Oscar Brown, Jr.: Sin & Soul...and then Some (Columbia Legacy)

Though it may be too "sophisticated" for all but the most omniverous out there in the congregation, Oscar's one sly, sexy, and cool son of a gun. A jazzier, much more discreet version of Andre Williams (who's currently way too content playing the damn-fool house-nigger for Garage USA--it ain't irony, guys, it's a racist stereotype you're encouraging him to be), Brown could cut political commentary ("Bid 'Em In," about slave-trading), put lyrics to jazz classics ala Eddie Jefferson (Nat Adderley's "Work Song," Bobby Timmons' "Dat Dere," Mongo Santamaria's "Afro-Blue"), reach back into the rap tradition (a perhaps-too-clean "Signifyin' Monkey"), honor King Louis Jordan ("But I Was Cool"), get lowdown ("Hazel's Hips"), even cross the River Styx ("Mr. Kicks"). His vocal chops don't threaten Jefferson or King Pleasure, the music's a bit loungey at times, but his intelligence, versatility, and charm win out. A lost master, and this 4-year-old comp's heading to the cut-out bin soon.
Johnny Bush: 14 Greatest Hits (Power Play)

Speaking of belters...meet the man they call "The Country Caruso." Bush started out playing in the honky tonk bands of Ray Price and Willie Nelson, the latter of whose more obscure classics ("Undo the Right," "Darkness on the Face of the Earth," "What a Way to Live') Bush first brought to popular light, before exploding into the country charts in the late '60s. This compilation (budget-priced and headed for the cut-out bin--JUMP ON IT!) showcases his classic Power Play music, which Charlie Burton calls "the heroin of '70s honky tonk," and a booming voice designed to rattle windows and break hearts. Think of big-ballad Elvis, divested of monumental self-regard and -parody, strapped to classic songs straight from a smoky beer joint (in fact, Elvis actually covered Bush's "You Gave Me a Mountain) and kicked into a flooded mine shaft. That last weird phrase gets at the sense of doom with which Bush can endow a well-written song (sample "Jim [Beam], Jack [Daniels], and [Sweet Gypsy] Rose," "The Warmth of the Wine," or "You Ought to Hear Me Cry"). After surviving a near-career-ending throat ailment in the '80s, he's rebuilt his voice and can still make you cry in your beer, a claim to which his Watermelon release of '98, Talk to My Heart, can attest. He's got a couple of new 'uns out, too. Real country made by a living legend who's too little known.
Stoney Edwards: Poor Folks Stick Together--The Best of Stoney Edwards (Razor & Tie)

Virtually forgotten today (couldn't find one damned LP of his amongst the humongous vinyl collection at Nashville's Lawrence Records), in the '70s Stoney, a black Native American Irishman from Oklahoma, gave his label mate Merle Haggard a run for his money in the "Poet of the Common Man" sweepstakes (and Merle had an advantage: he could read and write). He sang with an utter humility in the face of adversity that could teach many a calendar cowboy a thing or two about country, and wrote about common graces, "A Two Dollar Toy," "Mama's Old Quilt," fishin', bootleggin', odd-jobbin' being just a few. To hear him sing "Hank and Lefty Raised My Country Soul" is to know why they were more blacks than whites at Hank's funeral; to hear him sing--no, utter, as one would try to articulate a holy vision--Jesse Winchester's "Mississippi, You're On My Mind" is to truly understand the phrase "connection with nature" for the first time.

:::

EXERCISE TASKS:
[1] What nickname do the album reviews give Johnny Bush?
[2] Please continue the album reviews from the point where the text stops.

INFORMATION PROVIDED:
:::

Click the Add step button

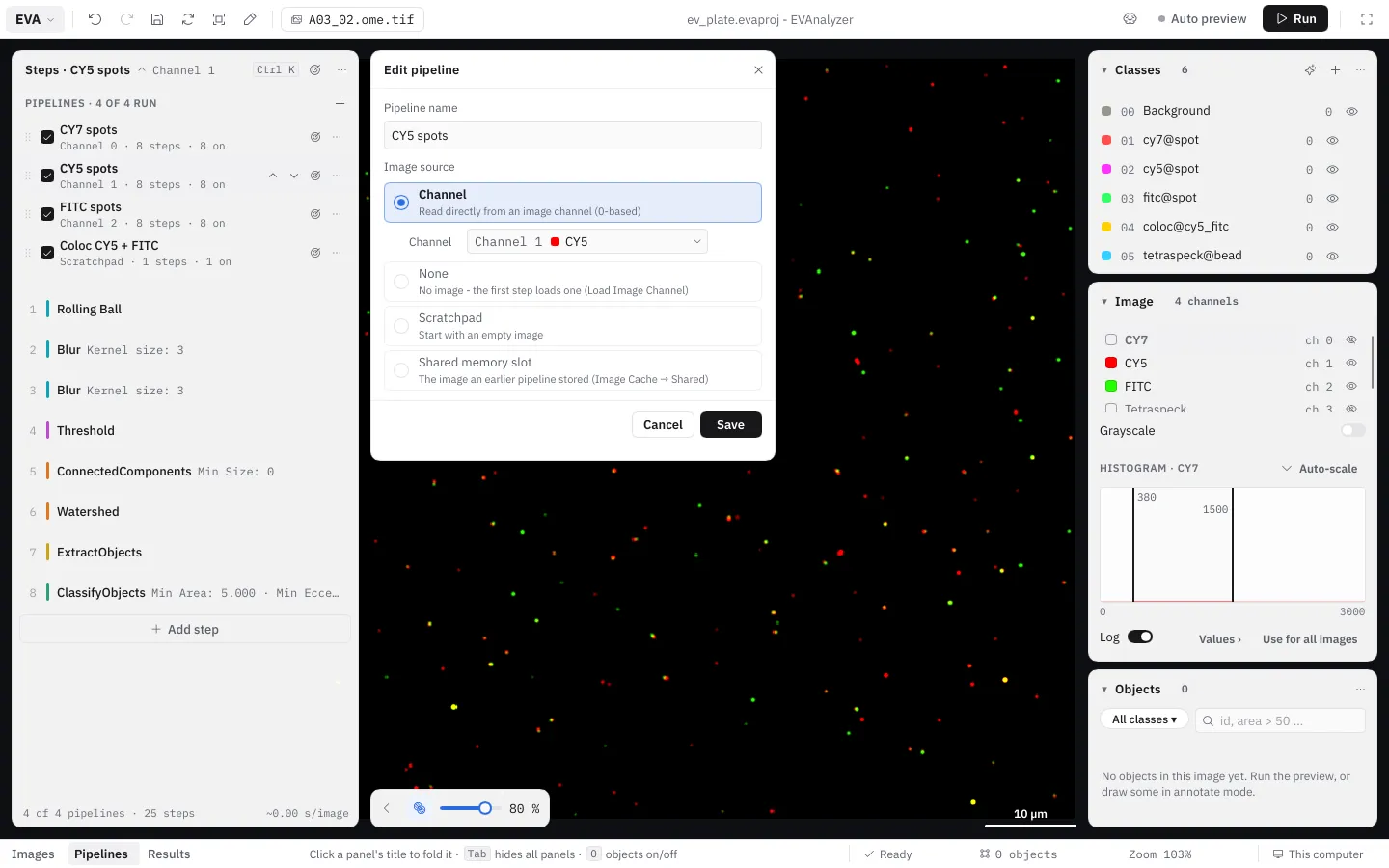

:::

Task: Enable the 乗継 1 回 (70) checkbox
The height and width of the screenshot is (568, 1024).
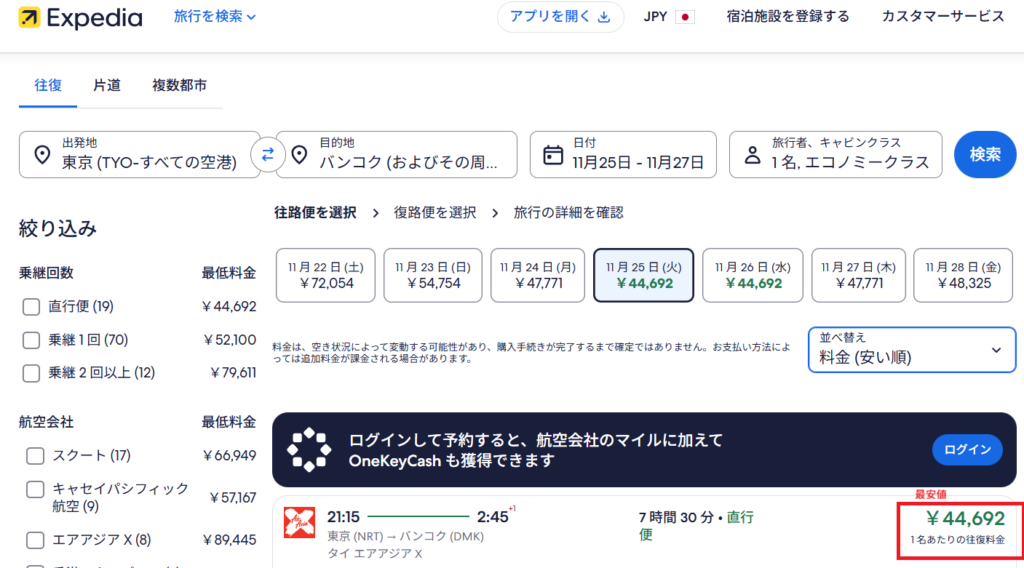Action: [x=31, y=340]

:::

OUTPUTS FOR THE TASKS:
[1] "The Country Caruso."

[2]
Eleventh Dream Day: Lived to Tell (Atlantic)
One of the great guitar albums of the '90s, but, with Dramarama's Hi-Fi Sci-Fi, also one the great lost ones. And that ain't all: you'll be hard-pressed to find another album this full of moving lyrics about life and love's hard choices. Chicago's finest rock and roll band...and--I think--they're still at it. Out of fucking print.
Feelies: Time for a Witness (A&M/Coyote)
The Feelies were way ahead of the Velvets Renaissance curve with 1980's jittery Crazy Rhythms. 1986's The Good Earth and 1988's Only Life chased the jitters with a shot of REMmy strum 'n' blur, not an improvement if you ask me, though most critics said different. Before bowing out, the band dropped Time for a Witness in 1991 to what seemed like utter silence. Dunno why, 'cause they turned up the amps, yelled the vocals, and brought back their old extended rave-ups and slow builds for their punchiest record ever. Of course, it's out of print, so keep your eyes peeled. Includes an absolutely ace cover of "Real Cool Time"; it's a pity they never did their inevitable roots album, though you can check 'em teasing us in Something Wild.
Fu-Schnickens: F.U. "Don't Take It Personal" and Nervous Breakdown (Jive) 
Hip-hoppin' Dizzy Gillespies, bustin' rhymes and crackin' jokes at high velocity (even from right to left, thanks to wonder-of-nature Chip Fu, the fastest combination of brain and tongue the music's ever known) and style-jumpin' like they were born to it, they were The Revolution that Never Happened. Remember those early equations--made in the face of "rap ain't music" caveats--of rap with be-bop? This is the only unit that made those claims stand up straight. Who knows where these guys are now? Bargain hunters might opt for the single-cd greatest hits package (sure to be in print when these are long gone...which'll be sooner than later), but both original releases are packed with surprises. Not to be missed: "Movie Scene," which prophesies the Wu; "Ring the Alarm," the ultimate dance hall/hip-hop synthesis; "La Schmoove," a declaration to rank with Gillespie/Parker's "Ko Ko"; and the mind-boggling "Sneakin' Up On Ya," which features Chip's wildest improv, literally jammed packed with syllables, wheezes, and sputters.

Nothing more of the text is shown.